At Tuesday's Southold town board work session, Chris Baiz, Doug Cooper and Karen Rivera of the town's agricultural advisory committee discussed proposed changes to the town code as it relates to agriculture.
The goal, Baiz said, is to find ways to keep the agricultural industry thriving on the North Fork despite the fact that the area has the second highest price per acre for farmland in the United States, except for Hawaii.
And, he added, the face of farming has changed. "There's a new, younger population of farmers," he said. "When asked last spring how many wanted to develop hops fields and microbreweries, 50 of the 72 raised their hands. We've got a lot of challenges here."
One proposed change to the code included criteria establishing a "credible" shellfish farmer, Baiz said, that would allow those involved in aquacultural farming to engage in "on farm processing," operate farm stands, and raise effective, per-acre revenue in Southold Town.
Baiz said Southold farmland is 20 times more expensive than elsewhere in the United States. "In order to make things work, we really need to get a higher revenue per acre, which can be justified by on-farm processing."
Whether farmers are growing "potatoes or wine grapes," they need to be bringing in more than the current, and "nominal" $4000 per acre, Baiz said. "We need help if we want to keep farming as a prime source of income in Southold Town."
Baiz presented draft legislation for consideration to the board that offered a definition of a shellfish farmer.
Currently, Rivera said, there are approximately 20 or so active shellfish farmers in Southold Town.
In addition, she said, there are approximately 3100 acres of inactive underwater farms in the Peconic Estuary from Flanders to Gardiner's Bay.
Baiz said the aquaculture industry is "growing," with Suffolk County's aquaculture lease program and New York State loosening regulations to allow the sale of farmed bay scallops at the end of the season; the seeds have been purchased in factories and the scallops grown in controlled conditions on farmers' underwater flats.
Southold Town Supervisor Scott Russell said the county's aquaculture program is up for renewal. "As well intentioned as it is, it has no oversight," he said. Russell has asked Suffolk County Legislator Al Krupski to help facilitate a meeting of representatives to be held in Southold.
The ag advisory committee, Rivera said, was working to "tweak" the language in the town code so that shellfish farmers within town with underwater land assignments in the Peconic Estuary and Long Island Sound, as well as Fishers Island, might have farm stands in Southold.
The proposed draft legislation determines the requirements a shellfish operator must meet in order to operate a farm stand, iincluding access to underwater land and obtaining all permits to allow for on-premises consumption, Baiz said.

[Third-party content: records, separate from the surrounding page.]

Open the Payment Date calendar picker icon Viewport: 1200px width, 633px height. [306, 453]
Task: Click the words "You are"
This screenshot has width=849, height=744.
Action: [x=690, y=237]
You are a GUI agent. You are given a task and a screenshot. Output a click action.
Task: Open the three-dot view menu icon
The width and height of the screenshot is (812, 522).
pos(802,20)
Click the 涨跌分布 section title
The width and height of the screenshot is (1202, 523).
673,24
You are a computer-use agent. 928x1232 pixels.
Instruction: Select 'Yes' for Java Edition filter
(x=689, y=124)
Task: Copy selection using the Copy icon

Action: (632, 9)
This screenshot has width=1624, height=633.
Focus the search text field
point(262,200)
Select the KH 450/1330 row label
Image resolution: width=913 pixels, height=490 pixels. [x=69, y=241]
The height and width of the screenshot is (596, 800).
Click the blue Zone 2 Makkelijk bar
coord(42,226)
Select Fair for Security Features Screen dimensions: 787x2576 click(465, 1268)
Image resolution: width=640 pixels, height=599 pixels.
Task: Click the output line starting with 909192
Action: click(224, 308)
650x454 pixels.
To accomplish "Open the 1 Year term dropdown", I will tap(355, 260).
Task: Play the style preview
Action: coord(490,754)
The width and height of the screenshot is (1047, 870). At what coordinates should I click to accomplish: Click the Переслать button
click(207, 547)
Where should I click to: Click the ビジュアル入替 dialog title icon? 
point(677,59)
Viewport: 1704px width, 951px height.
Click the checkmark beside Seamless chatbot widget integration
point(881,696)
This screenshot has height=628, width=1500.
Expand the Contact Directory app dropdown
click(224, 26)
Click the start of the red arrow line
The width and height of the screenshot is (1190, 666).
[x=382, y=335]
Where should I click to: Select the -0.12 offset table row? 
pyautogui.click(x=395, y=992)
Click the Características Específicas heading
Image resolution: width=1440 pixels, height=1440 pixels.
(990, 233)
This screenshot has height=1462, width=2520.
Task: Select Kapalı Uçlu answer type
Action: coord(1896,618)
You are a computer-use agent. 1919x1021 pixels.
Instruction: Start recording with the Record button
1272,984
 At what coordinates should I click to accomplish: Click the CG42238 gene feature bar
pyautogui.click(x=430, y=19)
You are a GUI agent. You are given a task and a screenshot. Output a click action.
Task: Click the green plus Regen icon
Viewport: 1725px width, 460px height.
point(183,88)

"Are we looking to create farmstands -- or oyster bars?" Russell asked, when presented with the concept of on-premises consumption.
Rivera said shellfish farmers have been partnering with farmstands to sell oysters under the current town code, but the new legislation would allow those in the aquaculture industry to sell their wares at a farm stand.
Russell said criteria would need to be established to prevent people from creating oyster bars.
"Quite honestly, people aren't going to be camping out at oyster bars unless they can get a pint of beer or some wine," Rivera said.
The town, Russell said, "is allowing for a more liberal farm stand code; we're trying to bolster the agricultural industry. But what happens when someone wants an oyster bar with music?"
Currently, when a farm stand is pitched in Southold, criteria needs to be followed and any food prepared on-site is "an accessory to use, not the principle use," he said. ""Will there be a safeguard here to make sure consumpton on-site is an accessory use?"
Rivera assured permits would be secured.
Russell said allowing for creation of farm stands for shellfish sales was a positive move. "You can't set up a farm stand on the bay," he said, but added that regulations must be established.
Questions were raised regarding on-site marketing.
Baiz said on-site marketing would allow for a grower or producer to sell their product at the site of origin, direct to the consumer.
The concept, Russell said, has presented challenges in the past. "We need to find a niche for oyster growers to sell, but we also need to consider on-site processing. There are a lot of issues here."
The supervisor said the issues regarding on-site processing would need to be discussed at a code committee meeting.
Baiz said the proposed changes were critical. "You have an agricultural industry still managing to survive on the most expensive land in the United States," he said. "We have to find a way to make a cash flow."
Farmers, he said, have to find ways to pay the mortgage on more than just $4000 per acre per crop. "That won't pay the bills," he said. "There has to be a value-added component to boost that number -- to bring that number to $30,000 or $50,000 per acre, in order to keep agriculture in this area. We, as an industry, have a tremendous obstacle to overcome. We want to make it work and keep one third of land in Southold open for agriculture. We can do it, but we need everyone's support."
The board agreed to send the draft for code committee review and discuss at a later meeting.